Exercise: Locate every line in the material below that contains the string "arrow", and copy each of those lines. Case matters.

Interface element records
○ ○ ○ ○ ○
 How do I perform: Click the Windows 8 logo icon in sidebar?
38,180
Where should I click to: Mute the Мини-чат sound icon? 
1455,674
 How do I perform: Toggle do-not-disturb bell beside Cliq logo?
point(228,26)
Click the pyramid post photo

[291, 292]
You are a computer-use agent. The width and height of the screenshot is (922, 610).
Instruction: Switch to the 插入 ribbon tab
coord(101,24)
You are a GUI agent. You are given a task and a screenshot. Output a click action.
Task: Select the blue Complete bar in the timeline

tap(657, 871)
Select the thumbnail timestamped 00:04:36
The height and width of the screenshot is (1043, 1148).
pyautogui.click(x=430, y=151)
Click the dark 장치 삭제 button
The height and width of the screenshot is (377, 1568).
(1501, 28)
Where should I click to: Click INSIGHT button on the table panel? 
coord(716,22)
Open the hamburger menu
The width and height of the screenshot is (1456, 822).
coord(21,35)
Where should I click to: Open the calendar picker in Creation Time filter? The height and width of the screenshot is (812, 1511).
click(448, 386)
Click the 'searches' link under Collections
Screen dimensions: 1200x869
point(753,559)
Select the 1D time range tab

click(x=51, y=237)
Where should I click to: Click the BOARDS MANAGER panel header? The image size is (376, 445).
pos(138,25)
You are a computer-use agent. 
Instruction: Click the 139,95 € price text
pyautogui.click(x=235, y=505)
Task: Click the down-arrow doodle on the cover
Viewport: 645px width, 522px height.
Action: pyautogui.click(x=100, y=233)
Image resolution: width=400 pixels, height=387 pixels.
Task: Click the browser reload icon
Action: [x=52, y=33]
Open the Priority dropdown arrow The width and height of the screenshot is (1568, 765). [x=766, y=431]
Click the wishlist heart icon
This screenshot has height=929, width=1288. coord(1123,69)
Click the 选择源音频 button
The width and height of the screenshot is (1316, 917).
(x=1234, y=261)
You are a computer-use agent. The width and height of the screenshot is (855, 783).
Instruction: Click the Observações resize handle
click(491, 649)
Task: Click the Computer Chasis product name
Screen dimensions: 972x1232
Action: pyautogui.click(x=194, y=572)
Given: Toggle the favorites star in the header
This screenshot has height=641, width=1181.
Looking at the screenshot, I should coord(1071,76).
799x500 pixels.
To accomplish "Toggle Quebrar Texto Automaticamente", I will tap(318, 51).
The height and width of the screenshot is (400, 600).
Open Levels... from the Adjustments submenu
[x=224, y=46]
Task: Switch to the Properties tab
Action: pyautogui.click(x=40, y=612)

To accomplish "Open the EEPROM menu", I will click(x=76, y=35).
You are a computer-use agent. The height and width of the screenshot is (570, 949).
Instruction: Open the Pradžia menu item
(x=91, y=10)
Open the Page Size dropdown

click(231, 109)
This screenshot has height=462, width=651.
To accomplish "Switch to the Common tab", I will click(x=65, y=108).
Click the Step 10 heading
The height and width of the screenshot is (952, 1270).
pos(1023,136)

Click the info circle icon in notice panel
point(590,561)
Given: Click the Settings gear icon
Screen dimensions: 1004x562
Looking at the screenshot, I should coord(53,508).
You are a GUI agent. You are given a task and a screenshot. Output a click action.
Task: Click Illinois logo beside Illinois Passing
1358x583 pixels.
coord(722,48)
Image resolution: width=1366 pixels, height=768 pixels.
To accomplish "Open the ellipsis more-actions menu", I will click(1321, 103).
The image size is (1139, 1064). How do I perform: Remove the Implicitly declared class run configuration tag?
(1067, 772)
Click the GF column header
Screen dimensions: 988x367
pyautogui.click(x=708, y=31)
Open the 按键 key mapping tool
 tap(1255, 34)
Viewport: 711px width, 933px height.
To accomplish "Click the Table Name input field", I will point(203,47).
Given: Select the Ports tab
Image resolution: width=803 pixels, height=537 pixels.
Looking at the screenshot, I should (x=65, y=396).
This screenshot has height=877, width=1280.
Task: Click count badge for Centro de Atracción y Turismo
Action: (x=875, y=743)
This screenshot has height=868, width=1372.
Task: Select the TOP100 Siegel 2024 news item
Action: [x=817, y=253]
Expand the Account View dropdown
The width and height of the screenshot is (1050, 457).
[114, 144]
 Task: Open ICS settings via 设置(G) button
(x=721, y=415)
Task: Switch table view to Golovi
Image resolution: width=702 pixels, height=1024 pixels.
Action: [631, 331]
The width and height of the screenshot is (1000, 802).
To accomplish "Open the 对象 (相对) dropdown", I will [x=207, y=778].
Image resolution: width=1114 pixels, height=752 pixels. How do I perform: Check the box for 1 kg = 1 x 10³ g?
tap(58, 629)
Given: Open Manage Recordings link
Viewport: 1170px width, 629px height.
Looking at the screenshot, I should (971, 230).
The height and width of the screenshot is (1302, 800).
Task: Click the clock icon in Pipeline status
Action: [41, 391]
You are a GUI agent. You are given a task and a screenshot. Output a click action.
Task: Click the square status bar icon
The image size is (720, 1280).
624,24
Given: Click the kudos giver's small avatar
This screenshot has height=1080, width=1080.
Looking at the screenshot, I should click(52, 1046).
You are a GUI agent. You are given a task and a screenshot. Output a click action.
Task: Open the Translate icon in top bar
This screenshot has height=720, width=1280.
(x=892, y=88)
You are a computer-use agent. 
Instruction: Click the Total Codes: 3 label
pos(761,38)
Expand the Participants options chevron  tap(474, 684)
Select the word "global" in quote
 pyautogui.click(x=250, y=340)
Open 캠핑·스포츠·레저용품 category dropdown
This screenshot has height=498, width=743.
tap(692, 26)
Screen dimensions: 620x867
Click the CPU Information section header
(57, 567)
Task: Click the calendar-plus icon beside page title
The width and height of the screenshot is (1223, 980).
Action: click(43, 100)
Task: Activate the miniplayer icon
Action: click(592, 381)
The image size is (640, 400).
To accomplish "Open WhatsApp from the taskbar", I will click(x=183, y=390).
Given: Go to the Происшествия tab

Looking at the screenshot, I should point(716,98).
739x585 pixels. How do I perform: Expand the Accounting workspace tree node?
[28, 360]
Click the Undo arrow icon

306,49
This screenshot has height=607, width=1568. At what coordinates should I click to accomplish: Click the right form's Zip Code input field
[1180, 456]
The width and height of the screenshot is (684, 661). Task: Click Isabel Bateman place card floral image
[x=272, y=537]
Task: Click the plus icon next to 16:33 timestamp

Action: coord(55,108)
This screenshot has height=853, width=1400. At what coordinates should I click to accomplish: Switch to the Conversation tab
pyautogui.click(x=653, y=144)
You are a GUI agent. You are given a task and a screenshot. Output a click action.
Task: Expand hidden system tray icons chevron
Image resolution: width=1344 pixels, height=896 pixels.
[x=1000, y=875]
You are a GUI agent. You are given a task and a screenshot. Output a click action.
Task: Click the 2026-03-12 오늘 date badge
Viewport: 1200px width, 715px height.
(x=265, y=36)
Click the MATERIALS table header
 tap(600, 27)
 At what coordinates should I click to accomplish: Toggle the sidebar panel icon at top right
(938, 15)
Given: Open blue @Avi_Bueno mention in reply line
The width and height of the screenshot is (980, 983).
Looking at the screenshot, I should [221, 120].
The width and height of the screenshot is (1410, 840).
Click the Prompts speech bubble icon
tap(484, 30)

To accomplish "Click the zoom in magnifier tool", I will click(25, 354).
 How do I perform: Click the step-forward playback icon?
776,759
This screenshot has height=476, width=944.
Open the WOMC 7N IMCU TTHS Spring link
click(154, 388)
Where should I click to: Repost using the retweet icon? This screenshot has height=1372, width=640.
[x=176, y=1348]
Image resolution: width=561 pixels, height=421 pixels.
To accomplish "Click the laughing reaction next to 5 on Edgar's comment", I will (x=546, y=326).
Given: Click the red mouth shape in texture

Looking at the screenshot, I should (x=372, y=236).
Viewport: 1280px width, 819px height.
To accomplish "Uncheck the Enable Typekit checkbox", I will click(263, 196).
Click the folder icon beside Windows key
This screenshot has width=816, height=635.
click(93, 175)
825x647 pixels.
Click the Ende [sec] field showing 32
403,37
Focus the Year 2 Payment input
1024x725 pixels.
○ ○ ○ ○ ○
Answer to the problem:
Task: Click the down-arrow doodle on the cover
Open the Priority dropdown arrow The width and height of the screenshot is (1568, 765). [x=766, y=431]
Click the Undo arrow icon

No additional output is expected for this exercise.